TASK DETAILS:
Copy the rows word for word, beginning at the line that contains "Click the compile" and ending after the line that contains "tap(21, 288)".

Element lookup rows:
* * *
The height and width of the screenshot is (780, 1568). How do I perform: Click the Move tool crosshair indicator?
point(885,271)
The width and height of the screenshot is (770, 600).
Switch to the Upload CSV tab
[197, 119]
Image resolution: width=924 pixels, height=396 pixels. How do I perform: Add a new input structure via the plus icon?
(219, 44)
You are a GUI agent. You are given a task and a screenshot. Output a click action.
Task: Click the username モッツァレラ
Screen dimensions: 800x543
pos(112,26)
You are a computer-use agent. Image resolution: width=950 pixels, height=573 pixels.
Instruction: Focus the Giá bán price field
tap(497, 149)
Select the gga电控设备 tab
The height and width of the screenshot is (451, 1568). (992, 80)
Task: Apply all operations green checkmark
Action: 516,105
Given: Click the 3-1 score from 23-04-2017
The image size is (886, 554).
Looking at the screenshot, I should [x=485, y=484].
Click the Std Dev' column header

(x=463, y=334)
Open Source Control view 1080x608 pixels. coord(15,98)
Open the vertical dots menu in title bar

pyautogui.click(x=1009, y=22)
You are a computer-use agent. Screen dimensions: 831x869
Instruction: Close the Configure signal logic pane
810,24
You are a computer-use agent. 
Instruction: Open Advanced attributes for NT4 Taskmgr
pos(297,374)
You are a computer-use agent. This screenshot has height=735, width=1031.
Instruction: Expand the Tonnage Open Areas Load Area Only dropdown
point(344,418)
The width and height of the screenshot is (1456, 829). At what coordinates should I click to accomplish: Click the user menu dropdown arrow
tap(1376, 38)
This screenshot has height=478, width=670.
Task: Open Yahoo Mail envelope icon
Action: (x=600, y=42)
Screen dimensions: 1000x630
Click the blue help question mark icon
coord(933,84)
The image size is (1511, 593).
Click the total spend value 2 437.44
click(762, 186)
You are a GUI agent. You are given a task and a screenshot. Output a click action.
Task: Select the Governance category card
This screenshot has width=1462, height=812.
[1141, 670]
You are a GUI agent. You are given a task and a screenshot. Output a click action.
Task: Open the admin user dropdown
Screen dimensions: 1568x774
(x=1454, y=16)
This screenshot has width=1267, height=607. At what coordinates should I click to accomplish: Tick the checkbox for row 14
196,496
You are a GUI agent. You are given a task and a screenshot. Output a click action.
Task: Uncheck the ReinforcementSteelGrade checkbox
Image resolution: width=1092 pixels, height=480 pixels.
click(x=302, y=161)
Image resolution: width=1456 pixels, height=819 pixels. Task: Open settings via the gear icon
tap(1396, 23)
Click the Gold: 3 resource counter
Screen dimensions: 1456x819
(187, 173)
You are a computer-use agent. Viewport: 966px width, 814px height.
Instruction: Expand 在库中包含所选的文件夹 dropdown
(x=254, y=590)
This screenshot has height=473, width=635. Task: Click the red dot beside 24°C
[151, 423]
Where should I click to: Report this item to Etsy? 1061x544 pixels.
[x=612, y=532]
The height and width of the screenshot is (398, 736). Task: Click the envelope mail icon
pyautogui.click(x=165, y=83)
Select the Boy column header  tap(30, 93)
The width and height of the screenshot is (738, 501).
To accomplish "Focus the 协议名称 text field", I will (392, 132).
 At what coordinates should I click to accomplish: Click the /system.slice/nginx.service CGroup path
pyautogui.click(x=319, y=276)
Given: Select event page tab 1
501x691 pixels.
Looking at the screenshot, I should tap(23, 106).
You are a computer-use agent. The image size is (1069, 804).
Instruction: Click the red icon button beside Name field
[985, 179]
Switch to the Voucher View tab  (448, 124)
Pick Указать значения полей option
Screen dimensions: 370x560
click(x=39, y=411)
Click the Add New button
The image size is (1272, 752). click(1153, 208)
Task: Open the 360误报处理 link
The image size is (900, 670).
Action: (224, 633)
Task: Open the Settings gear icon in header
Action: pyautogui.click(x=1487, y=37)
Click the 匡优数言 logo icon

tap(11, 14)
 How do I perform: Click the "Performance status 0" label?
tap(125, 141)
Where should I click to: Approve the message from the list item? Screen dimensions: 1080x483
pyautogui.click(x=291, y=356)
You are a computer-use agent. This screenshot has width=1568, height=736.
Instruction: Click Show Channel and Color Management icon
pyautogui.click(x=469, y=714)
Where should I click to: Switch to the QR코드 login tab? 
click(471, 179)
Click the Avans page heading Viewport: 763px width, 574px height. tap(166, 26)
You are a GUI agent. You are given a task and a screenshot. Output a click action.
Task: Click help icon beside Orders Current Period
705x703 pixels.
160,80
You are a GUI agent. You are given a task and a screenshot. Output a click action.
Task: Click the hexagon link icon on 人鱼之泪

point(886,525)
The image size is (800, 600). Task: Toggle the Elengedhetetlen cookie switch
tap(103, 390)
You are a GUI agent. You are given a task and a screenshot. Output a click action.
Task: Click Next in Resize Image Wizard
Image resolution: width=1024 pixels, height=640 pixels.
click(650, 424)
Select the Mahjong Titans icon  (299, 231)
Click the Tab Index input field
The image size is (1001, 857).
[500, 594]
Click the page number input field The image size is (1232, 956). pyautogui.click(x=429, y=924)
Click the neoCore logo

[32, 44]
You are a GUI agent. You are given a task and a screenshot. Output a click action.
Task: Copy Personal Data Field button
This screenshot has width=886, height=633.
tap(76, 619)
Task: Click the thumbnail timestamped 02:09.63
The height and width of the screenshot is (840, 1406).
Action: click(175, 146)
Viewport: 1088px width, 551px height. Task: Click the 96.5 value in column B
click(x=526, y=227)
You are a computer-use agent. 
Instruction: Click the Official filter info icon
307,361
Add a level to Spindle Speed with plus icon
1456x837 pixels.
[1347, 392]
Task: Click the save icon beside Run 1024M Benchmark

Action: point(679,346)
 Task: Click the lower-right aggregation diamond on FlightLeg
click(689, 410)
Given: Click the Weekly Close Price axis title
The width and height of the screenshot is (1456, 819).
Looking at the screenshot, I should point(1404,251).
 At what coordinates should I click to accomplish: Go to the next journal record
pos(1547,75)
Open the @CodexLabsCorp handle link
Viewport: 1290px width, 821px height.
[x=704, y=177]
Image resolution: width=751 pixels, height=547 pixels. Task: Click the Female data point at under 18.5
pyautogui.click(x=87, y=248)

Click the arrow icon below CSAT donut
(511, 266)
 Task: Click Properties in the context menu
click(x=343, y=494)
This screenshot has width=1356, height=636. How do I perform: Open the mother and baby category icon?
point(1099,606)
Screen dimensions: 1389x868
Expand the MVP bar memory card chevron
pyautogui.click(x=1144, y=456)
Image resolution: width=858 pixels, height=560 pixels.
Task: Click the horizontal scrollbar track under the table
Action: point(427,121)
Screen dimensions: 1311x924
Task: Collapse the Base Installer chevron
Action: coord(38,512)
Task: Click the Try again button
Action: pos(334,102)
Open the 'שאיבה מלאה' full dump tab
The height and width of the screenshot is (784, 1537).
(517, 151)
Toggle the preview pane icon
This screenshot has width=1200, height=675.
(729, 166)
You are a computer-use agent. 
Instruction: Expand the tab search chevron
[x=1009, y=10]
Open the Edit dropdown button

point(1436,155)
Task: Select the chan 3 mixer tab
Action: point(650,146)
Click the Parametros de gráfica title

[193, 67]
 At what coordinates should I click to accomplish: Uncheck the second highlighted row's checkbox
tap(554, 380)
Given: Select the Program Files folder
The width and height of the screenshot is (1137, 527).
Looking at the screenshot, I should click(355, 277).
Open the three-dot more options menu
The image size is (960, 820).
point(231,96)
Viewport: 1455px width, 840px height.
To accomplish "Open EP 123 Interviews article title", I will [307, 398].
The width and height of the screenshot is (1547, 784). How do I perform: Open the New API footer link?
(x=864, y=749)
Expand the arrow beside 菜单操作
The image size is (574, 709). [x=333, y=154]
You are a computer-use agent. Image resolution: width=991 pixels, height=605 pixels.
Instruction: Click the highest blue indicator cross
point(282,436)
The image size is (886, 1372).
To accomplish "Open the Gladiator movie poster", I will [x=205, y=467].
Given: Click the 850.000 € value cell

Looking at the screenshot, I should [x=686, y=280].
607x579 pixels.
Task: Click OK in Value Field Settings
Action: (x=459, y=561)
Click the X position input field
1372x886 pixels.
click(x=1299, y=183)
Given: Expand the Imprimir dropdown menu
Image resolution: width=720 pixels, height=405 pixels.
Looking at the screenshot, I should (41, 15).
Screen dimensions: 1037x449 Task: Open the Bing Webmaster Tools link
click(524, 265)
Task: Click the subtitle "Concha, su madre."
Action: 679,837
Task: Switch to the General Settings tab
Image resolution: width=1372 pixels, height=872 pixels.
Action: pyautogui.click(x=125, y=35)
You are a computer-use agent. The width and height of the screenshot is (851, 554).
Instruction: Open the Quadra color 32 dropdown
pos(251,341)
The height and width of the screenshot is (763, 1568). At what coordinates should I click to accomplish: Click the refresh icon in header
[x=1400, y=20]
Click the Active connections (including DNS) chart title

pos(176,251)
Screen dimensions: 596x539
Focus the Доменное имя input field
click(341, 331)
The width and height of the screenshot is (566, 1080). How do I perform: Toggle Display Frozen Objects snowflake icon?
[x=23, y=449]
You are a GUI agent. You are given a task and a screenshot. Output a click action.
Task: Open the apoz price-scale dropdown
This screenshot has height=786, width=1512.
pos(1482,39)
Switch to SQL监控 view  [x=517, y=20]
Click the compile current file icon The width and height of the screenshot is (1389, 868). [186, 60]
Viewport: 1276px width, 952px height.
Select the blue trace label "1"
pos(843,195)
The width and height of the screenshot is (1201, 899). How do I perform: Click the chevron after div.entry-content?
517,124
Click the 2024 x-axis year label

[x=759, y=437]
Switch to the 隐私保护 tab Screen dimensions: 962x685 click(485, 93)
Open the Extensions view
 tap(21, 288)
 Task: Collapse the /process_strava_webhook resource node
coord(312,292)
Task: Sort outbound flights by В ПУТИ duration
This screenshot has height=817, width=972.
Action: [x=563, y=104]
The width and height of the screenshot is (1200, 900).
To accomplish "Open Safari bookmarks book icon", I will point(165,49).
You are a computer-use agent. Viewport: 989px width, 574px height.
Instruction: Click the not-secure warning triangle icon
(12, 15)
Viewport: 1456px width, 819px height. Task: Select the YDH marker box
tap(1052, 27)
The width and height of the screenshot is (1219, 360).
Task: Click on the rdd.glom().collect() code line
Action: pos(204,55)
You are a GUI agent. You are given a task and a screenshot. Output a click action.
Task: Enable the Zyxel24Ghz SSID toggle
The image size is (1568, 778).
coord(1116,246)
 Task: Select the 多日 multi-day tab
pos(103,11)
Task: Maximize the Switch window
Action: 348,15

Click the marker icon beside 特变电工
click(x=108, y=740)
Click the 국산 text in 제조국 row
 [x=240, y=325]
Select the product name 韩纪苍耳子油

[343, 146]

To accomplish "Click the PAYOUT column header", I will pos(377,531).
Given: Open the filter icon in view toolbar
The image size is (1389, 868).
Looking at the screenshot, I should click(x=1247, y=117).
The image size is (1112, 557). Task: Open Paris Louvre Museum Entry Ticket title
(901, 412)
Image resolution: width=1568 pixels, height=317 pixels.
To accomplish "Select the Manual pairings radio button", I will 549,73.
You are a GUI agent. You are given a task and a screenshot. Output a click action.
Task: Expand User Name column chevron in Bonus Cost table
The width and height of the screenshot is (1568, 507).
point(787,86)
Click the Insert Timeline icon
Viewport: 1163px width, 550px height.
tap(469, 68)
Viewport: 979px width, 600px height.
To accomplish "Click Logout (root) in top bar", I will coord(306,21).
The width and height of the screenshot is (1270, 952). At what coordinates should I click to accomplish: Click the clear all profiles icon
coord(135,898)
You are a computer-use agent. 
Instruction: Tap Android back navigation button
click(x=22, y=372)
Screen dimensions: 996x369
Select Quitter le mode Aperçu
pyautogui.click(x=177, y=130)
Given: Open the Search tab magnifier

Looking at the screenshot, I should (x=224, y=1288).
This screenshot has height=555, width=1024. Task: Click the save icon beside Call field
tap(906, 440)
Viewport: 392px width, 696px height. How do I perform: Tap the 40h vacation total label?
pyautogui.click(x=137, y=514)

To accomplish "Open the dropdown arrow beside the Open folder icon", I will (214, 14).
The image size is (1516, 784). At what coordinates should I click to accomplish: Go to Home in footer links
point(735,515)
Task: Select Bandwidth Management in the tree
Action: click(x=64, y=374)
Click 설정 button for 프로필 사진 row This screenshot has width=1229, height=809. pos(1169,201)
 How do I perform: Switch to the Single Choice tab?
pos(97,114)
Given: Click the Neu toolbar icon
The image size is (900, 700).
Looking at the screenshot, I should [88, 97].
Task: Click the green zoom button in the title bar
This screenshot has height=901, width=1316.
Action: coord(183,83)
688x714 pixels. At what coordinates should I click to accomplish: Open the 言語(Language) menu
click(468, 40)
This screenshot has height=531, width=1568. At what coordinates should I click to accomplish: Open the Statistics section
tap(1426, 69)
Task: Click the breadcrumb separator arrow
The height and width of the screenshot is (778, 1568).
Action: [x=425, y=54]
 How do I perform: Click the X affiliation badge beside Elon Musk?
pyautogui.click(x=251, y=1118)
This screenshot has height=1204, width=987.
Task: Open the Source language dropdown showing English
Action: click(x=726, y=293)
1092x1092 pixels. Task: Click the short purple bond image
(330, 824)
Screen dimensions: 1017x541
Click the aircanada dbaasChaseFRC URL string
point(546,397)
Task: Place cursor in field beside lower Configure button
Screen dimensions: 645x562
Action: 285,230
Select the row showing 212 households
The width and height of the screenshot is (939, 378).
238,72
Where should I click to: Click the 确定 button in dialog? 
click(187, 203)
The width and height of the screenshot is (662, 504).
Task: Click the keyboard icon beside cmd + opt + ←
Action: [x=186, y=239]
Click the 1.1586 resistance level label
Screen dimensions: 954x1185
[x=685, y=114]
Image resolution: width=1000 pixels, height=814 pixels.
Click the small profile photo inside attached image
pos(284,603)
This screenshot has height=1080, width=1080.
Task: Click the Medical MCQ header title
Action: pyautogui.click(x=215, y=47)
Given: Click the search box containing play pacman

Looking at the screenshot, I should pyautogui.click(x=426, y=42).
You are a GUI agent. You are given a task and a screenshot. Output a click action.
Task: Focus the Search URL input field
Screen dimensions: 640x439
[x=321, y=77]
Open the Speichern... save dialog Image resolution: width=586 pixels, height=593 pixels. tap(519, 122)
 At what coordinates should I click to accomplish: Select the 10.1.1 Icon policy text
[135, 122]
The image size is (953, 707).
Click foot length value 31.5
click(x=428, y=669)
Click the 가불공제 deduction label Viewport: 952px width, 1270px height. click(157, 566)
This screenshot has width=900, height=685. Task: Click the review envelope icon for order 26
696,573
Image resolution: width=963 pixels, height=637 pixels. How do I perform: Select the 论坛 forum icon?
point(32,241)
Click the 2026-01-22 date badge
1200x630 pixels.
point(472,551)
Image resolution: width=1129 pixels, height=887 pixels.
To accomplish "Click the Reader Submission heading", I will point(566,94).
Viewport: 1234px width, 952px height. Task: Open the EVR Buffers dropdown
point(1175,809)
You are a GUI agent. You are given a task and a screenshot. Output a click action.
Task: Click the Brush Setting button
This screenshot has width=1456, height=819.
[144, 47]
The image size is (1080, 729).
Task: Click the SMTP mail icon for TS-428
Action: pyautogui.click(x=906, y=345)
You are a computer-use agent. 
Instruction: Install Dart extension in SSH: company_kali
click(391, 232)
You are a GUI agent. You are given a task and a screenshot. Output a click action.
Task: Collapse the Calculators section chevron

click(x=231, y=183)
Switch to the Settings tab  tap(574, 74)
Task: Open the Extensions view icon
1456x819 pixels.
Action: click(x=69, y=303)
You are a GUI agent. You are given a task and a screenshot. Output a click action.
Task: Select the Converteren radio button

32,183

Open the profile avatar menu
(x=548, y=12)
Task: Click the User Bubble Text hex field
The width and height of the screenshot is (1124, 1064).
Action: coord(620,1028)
* * *
EXERCISE RESPONSE:
Click the compile current file icon The width and height of the screenshot is (1389, 868). [186, 60]
Viewport: 1276px width, 952px height.
Select the blue trace label "1"
pos(843,195)
The width and height of the screenshot is (1201, 899). How do I perform: Click the chevron after div.entry-content?
517,124
Click the 2024 x-axis year label

[x=759, y=437]
Switch to the 隐私保护 tab Screen dimensions: 962x685 click(485, 93)
Open the Extensions view
 tap(21, 288)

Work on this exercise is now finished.